Uma política de segurança pública eficaz é aquela que foca na cidadania. Foi a avaliação que fizeram representantes de diversas entidades que apoiam a campanha “Pacote Anticrime: Uma solução Fake”, lançada nesta terça-feira (2), no Rio de Janeiro. A iniciativa, que já passou por Brasília e São Paulo, chama a atenção para as consequências negativas dos Projetos de Lei 882 e 1.864 de 2019, em tramitação na Câmara e no Senado, respectivamente. Apresentadas pelo Ministério da Justiça e Segurança Pública, as propostas preveem uma série de medidas inconstitucionais, que podem prejudicar o direito das pessoas de se defender em um processo penal.
Pacote Anticrime: Uma Solução Fake conta com o apoio de mais de 70 entidades em todo o país. O lançamento da iniciativa no Rio ocorreu no auditório Defensor Público Silvio Roberto Mello Moraes, no 2º andar da sede da Defensoria Pública do Estado (DPRJ), e contou com a participação de juristas e representantes da sociedade civil, assim como vítimas da violência. Na ocasião, os participantes discutiram as incongruências e consequências dos projetos de leis batizados de “pacote anticrime”. Para o 1º Subdefensor Público-Geral Marcelo Leão, que participou do evento, a campanha lança um olhar crítico sobre o pacote.
– A Defensoria Pública é contra essas medidas por considerar que elas não atacam as raízes do problema, mas, na verdade, os agravam – afirmou o defensor.
A desembargadora federal e integrante da Associação de Juízes pela Democracia, Simone Schreiber afirmou que, além de inconstitucional, os projetos de lei ignoram toda a jurisprudência construída sob a vigência da Constituição de 1988, conhecida como “Constituição Cidadã”. Para a desembargadora, as medidas propostas pelo pacote tendem a legalizar práticas de violação de direitos e abuso de poder, já comuns em zonas de conflitos.
As medidas propostas pelo Pacote Anticrime podem dificultar o exercício de direitos básicos como a presunção de inocência e o direito ao devido processo legal, explicou a pesquisadora do Instituto de Estudos da Religião (ISER) Renata Neder.
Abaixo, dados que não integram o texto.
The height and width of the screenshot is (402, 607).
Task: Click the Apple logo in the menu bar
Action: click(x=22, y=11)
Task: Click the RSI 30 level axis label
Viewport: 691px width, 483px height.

De acordo com ela, o modelo de segurança pública presente nos projetos de lei resultará no aumento do número de homicídios e de pessoas encarceradas, assim como no crescimento do número de violações de direitos, dentre os quais à educação e ao ir e vir, afetando diretamente o cotidiano das populações mais vulneráveis.
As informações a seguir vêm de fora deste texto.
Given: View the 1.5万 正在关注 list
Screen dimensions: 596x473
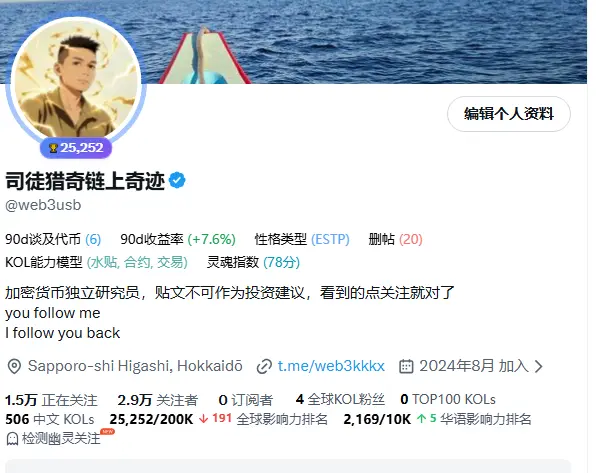Looking at the screenshot, I should click(x=51, y=400).
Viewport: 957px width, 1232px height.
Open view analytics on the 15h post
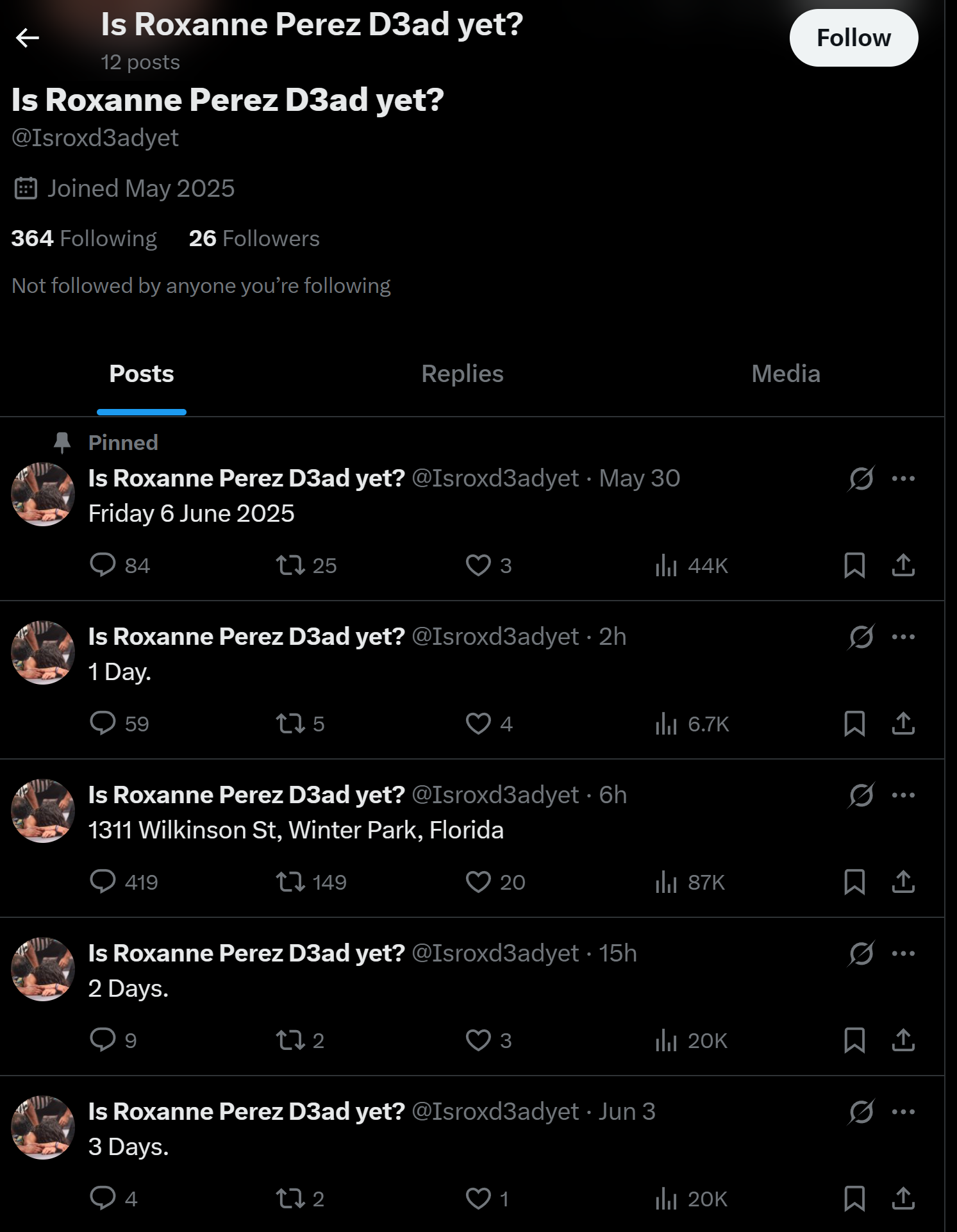(667, 1040)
O defensor público Emanuel Queiroz, coordenador de Defesa Criminal da DPRJ, afirmou que é preciso elaborar uma proposta de segurança pública baseada na cidadania e enfatizou a importância da campanha para a defesa dos direitos humanos e para a reflexão sobre as políticas de segurança pública.
– A Defensoria Pública, como agência pública de direitos humanos, tem por obrigação conferir voz a população que, ao mesmo tempo, é a mais vitimada pela violência e criminalizada: a população favelada e periférica. Há de se dar voz a essas pessoas para que se entenda a complexidade dos problemas e se tenha no horizonte as soluções – afirmou Queiroz, descantando que o pacote anticrime não ataca os reais problemas.
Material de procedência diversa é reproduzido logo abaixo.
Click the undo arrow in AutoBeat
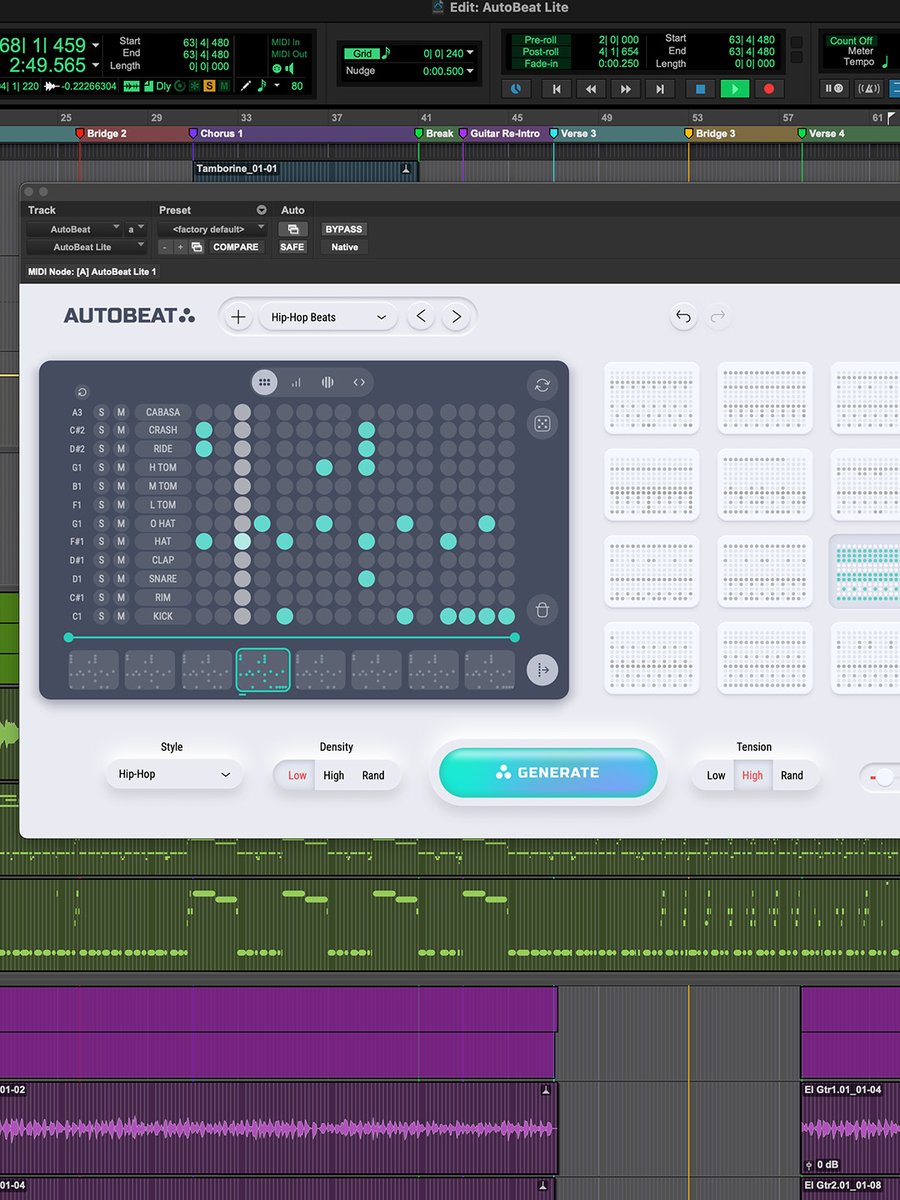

– Por exemplo: na exposição de motivos do projeto, ao se tentar justificar o alargamento do conceito de legítima defesa para os agentes de segurança pública, afirma-se que isso se dá em razão das ações policiais ocorrerem em locais de casas geminadas, com ruas estreitas, o que colocaria o policial em risco. Pensam segurança pública com a única ideia de polícia e bandido. Não seria mais saudável para sociedade urbanizar esses territórios, construindo vias de acesso adequadas, com saneamento básico e regularização fundiária? Certamente diminuiríamos a criminalidade e a letalidade – acrescentou.
Além de Marcelo Leão, Simone Schreiber, Emanuel Queiroz e Renata Neder, também participaram do evento a representante da Rede de Comunidades e Movimentos contra a Violência Ivanir dos Santos e da pesquisadora do Observatório de Favelas Aline Maia. O evento foi aberto à participação do público composto por integrantes da sociedade civil.